The Roan Mountain Ghost Choir
On the border between North Carolina and Tennessee is a five-mile-long ridge known as Roan Mountain. The ridge is pretty high, and strong winds at the top are common. At least since the 1700s and maybe before, there have been reports of ghostly singing voices at the peak, along with those winds.
However, no one can seem to agree on whether those voices are angelic or demonic in nature. Whoever hears them seems to hear them differently, and forms their own opinions. Whatever you may think of them if you hear them, there is no doubt that the voices sound like human singing. The ghostly choir can still be heard on the mountain today, and no one knows where it originates.
The Circle Where Nothing Will Grow
In the deep woods of North Carolina, there is a patch of ground where nothing will grow. It remains barren to this day. The legend says its lack of fertility is because it is where Satan comes to dance. According to the legend, any objects placed there overnight will either disappear or be thrown outside the circle as Satan dances. Animals refuse to walk across the barren patch of earth, and some human visitors have claimed to see red eyes peeking out of the center of the circle.
The Ghost of Blackbeard
North Carolina’s coast was a hotbed of pirating in the 1700s, and it was visited by some famous ones, including the legendary Blackbeard. There is even a small channel on Ocracoke Island known as Teach’s Hole, named after Blackbeard, whose real name was Edward Teach. The legend says that Teach’s Hole was Blackbeard’s favorite place to anchor his ship when he was in the area. His ghost is said to haunt Teach’s Hole today.
If anyone was going to haunt Teach’s Cove, it would be Blackbeard. He was an infamous pirate in his day, terrifying to his crew and civilians alike. He wore fuses braided into his beard and reigned the seas around North Carolina with an iron fist.
He terrorized the citizens so much that the governor of Virginia sent a group of men to find and kill Blackbeard in 1712. They succeeded, surprising the notorious pirate at Teach’s Hole, shooting and stabbing him, then decapitating him. They hung his head from his ship, killed all of his crew members, and threw his body in the water.
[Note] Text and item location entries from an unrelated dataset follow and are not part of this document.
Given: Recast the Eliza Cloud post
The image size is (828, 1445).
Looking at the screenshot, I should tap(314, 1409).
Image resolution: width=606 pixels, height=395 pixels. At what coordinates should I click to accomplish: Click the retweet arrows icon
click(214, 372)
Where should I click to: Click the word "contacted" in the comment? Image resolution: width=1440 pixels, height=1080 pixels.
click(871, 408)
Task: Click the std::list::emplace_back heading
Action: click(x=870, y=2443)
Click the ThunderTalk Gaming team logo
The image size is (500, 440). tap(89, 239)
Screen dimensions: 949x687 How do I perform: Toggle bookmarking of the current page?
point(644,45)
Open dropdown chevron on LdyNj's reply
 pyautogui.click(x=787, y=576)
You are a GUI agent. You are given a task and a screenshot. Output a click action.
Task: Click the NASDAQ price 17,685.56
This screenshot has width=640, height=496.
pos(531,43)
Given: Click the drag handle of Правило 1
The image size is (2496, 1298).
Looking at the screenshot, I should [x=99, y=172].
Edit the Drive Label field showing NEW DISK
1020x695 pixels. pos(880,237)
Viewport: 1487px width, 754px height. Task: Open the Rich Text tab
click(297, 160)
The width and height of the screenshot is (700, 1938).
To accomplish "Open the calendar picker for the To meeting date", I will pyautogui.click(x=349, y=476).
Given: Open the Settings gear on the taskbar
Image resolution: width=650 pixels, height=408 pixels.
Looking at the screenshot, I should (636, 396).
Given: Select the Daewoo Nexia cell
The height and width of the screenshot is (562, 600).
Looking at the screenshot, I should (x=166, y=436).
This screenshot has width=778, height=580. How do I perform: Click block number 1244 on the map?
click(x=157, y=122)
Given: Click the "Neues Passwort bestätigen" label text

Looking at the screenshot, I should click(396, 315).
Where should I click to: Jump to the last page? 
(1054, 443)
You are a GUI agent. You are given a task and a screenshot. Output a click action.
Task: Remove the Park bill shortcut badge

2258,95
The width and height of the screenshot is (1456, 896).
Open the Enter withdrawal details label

His ghost manifests in the form of strange lights just below the surface of the water at Teach’s Hole. These lights are said to be Blackbeard’s ghost searching for his missing head. There are also occasionally sounds like a monster that comes from the cove at Teach’s Hole, and these noises are said to be him. You can still see the lights and hear the noises today, so it seems that Blackbeard has not gone anywhere.